I don't know enough specifics about sha-1 or bit torrent, but it would seem to me that it depends on the data that is chosen for the base ("leaves") of the tree: if it just consists in taking the hashes, concatenating them, and move higher until you only have one hash, then yes.
However, if the data itself is concatenated for the first step, that might not be the case (depending on the sha-1 algorithm). I seem to recall that md5 operates on 512 bit chuncks (padded if necessary), and takes the result to seed the next computation. So, with md5 (if I recall correctly, still), the attack could work if each part of the torrent was a multiple of 512 bits, Merkel or not, and regardless of the base.
Of course, you cannot change the whole torrent in that case, as it would be prohibitively expensive. And you still have to keep the same file size.
I would love to hear a bit more on the topic from someone more knowledgeable about hashes and torrents.
The process is fairly simple. Files are concatenated and that blob is then chunked into multiple-of-16KiB-sized pieces. Each piece is hashed. The hashes are concatenated and embedded as string in the torrent file. Then a specific subdictionary of the torrent file including the piece hashes, filenames and the length of the data is hashed to yield the infohash.
Magnets only convey the infohash. .torrent files convey the whole metadata, including the pieces hash string.
Well, you could put most of the payload in other parts of the file.
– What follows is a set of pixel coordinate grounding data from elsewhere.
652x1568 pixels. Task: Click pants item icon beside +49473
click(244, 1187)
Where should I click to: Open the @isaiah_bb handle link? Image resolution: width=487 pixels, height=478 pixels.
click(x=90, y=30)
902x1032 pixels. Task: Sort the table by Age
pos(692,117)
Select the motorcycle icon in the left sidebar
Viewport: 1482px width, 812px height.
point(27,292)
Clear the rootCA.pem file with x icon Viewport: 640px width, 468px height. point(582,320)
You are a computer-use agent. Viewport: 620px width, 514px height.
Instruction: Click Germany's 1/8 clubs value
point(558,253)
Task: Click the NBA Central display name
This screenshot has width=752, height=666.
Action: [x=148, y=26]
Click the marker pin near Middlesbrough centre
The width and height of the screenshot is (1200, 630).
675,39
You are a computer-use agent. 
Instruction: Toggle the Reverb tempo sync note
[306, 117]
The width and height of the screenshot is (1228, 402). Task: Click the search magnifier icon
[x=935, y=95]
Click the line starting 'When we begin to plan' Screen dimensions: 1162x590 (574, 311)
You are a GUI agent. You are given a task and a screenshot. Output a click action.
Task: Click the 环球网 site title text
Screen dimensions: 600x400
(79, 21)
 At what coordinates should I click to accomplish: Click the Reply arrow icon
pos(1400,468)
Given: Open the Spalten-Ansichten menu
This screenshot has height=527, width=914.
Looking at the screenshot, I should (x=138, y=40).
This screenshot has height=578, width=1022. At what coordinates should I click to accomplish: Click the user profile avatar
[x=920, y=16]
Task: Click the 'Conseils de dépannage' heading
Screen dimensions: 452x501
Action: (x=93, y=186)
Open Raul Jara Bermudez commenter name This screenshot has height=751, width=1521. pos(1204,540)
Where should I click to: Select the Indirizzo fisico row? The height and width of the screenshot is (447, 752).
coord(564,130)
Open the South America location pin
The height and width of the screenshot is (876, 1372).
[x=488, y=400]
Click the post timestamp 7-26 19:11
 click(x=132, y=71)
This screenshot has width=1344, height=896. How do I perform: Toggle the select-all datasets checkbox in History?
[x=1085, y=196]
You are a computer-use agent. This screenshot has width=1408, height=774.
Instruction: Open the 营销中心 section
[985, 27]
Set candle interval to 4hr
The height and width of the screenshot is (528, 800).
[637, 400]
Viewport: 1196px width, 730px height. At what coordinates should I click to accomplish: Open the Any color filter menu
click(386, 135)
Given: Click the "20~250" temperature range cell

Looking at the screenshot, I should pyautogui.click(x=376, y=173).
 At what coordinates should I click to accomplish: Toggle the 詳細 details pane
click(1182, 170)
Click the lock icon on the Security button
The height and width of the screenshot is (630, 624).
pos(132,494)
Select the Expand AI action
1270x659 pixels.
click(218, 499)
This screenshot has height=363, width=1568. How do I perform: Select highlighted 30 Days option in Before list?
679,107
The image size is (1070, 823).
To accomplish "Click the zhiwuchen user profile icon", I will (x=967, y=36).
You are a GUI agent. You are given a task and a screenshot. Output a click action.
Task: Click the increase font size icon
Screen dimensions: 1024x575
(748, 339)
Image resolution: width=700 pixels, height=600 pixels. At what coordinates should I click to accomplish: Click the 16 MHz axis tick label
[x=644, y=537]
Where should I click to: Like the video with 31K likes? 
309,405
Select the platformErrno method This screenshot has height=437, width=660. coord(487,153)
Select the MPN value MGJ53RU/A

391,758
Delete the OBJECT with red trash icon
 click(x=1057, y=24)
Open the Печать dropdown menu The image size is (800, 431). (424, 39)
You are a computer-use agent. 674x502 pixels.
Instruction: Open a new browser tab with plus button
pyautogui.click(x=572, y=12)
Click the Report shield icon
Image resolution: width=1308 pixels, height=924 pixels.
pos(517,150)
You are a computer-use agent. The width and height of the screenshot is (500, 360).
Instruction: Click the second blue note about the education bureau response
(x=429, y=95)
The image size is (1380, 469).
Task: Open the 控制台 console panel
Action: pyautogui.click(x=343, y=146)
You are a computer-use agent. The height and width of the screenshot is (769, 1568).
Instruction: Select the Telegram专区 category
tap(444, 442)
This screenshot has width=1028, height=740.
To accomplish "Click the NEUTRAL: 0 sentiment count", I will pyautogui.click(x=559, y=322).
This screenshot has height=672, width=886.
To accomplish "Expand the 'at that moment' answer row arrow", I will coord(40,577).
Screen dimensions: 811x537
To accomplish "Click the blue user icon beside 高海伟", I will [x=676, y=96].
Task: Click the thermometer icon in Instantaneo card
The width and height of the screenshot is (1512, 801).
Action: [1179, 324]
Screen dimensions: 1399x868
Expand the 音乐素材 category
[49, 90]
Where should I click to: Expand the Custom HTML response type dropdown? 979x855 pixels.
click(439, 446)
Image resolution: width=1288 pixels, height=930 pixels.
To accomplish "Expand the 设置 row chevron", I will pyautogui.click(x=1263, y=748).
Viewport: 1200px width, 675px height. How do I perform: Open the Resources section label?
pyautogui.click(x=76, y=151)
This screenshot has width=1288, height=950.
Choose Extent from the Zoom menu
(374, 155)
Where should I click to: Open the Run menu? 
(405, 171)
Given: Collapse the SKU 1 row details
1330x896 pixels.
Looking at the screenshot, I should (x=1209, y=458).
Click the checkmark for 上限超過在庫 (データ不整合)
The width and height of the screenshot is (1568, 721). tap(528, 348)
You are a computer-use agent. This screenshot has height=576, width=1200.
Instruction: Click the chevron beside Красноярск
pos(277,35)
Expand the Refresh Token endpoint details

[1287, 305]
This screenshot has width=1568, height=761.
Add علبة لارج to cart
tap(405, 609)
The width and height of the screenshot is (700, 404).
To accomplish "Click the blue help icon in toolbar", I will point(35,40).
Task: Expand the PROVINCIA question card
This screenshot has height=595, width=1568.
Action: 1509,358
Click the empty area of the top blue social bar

People probably wouldn't notice if they didn't go looking. And the small part could exploit a popular codec instead of being an executable itself.
Good point. It should be possible to create a video file that fills ups exactly the first n pieces, such that the last piece contains only the ambiguous data.
Most torrents use a flat list of hashes. The merkle tree is an extension. With a collision you could replace the metadata wholesale though, pointing at completely different content.
But then the torrent client would also present that different content from the start when asking you what to save.
Do you know of anybody that's actually using merkle torrents? I expect they're probably being used in some limited scenarios, but they're probably less than 1% of BitTorrent activity, so it's a bit misleading to refer to it when defending BitTorrent's security model.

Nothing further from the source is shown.